Today in amongst the world going crazy debating the finer issues of the Mebyon Kernow manifesto (not really, Thatcher once again drowned out the left, she died as she lived). There was stark news about Cornwall's employment figures (story here) despite bold claims by the Conservative and Liberal Democrat government that there would be a rise in private sector jobs, this has not happened in Cornwall. Since the coalition took power Cornwall has lost 9,000 jobs. To quote from This is Cornwall:

Some 176,000 people said they were employed by business, rather than the state, across the county by September last year, down from 184,000 in the summer of 2010.


To put that into context that's pretty much every person of working age in Penzance losing their jobs.

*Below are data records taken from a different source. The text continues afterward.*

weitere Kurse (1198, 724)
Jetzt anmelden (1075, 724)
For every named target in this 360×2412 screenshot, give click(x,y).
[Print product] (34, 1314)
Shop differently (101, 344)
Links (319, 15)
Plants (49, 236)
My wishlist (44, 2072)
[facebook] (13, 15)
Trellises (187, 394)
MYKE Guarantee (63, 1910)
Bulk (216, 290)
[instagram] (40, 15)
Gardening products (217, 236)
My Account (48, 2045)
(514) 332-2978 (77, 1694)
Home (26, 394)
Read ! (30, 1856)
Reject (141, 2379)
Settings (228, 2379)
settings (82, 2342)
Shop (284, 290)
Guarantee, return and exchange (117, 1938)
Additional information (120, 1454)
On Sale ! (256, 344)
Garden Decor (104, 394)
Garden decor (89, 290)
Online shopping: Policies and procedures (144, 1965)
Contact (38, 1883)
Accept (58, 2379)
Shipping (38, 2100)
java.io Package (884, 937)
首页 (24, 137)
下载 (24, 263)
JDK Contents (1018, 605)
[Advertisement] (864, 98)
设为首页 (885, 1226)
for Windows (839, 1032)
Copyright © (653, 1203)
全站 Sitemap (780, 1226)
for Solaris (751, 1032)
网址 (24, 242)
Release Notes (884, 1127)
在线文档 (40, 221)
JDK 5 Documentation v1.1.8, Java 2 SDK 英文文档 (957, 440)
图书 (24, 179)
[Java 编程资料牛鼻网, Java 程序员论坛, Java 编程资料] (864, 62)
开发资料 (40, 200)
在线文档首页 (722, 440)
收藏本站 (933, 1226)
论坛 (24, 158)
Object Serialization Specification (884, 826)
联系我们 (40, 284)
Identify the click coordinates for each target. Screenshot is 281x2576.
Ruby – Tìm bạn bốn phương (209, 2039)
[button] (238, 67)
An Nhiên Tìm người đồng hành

Many many more than the closures of Geevor and Wheal Jane during Margaret Thatcher's reign, or Compair Holman's and South Crofty under Tony Blair, less symbolic admittedly.

Still this is greatly troubling, differential factors like the rise in VAT to 20%, the addition of to pasties, the continuing rise in petrol prices and the increasing cost of living have all no doubt taken their toll.  The austerity agenda too has played it's part, since 2010 hundreds of millions of pounds have been taken out of the Cornish economy. Thousands of jobs have been lost in the public sector alone and many of the remaining workers have seen their wages frozen and in some case re banded downwards i.e. pay cuts. This is all money taken out of Cornwall out of Cornish workers pockets and so people are spending less.  But these factors are the same ones that have faced Devonshire over the border, yet their employment numbers are looking decidedly more healthy, 37,000 extra people work in the private sector in the same period. So why Cornwall is bucking UK trends and losing thousands of jobs whilst Devon is gaining tens of thousands proves the point that we are different, if nothing else.

One of my bugbears with the nature of centralisation is that it was always Devon centric. Cornwall had the ignominious honour of being the only part of the European Union to have Objective One administered externally (from RDA offices in Bristol, Exeter and Plymouth). Devon and Cornwall police is headquartered in Exeter, offices, executives and managers are employed there not here. There is a multiplicity of examples, when services between Cornwall and Devon (or Devon and Cornwall if you look from London) became amalgamated and offices and workers were moved out of Cornwall. This happened for decades under both Tory and Labour administrations and we still feel the effect of it. It needs to change I've written before that these things should be devolved back to Cornwall and the jobs that go with them should come to.

Of course this is only part of the solution, we need to radically rethink how the Cornish economy is directed. There seems a dominant thought that house building will somehow lead Cornwall to a brighter future, that houses means jobs. We only have to look to Ireland and Spain to see how this doesn't really work and that if house building outstrips jobs, soon enough we will have housing estates without owners and tenants. Especially in a borrowing climate where the banks are no longer willing to lend anyone a mortgage. Since Thatcherism we have had a focus away from industry and towards the service economy, which sure enough creates wealth and some decent jobs, it does not provide a great quantity of jobs.

What we need is a focus on jobs and employment led growth, I think Mebyon Kernow's plan to devolved administration to Cornwall and decision making can fulfill this. We need these jobs back in Cornwall, I know not in a month of sundays is this government going to give us proper devolution, but we should be rinsing 'localism' for all it's worth. Demanding the return of previously centralised departments, getting those jobs back. With the control this would give us, make decisions here in Cornwall for the benefit of us and our economy. The job numbers show yet again that Devonwall in all it's guises doesn't suit either side of the Tamar we are different places we need different things. We need new solutions.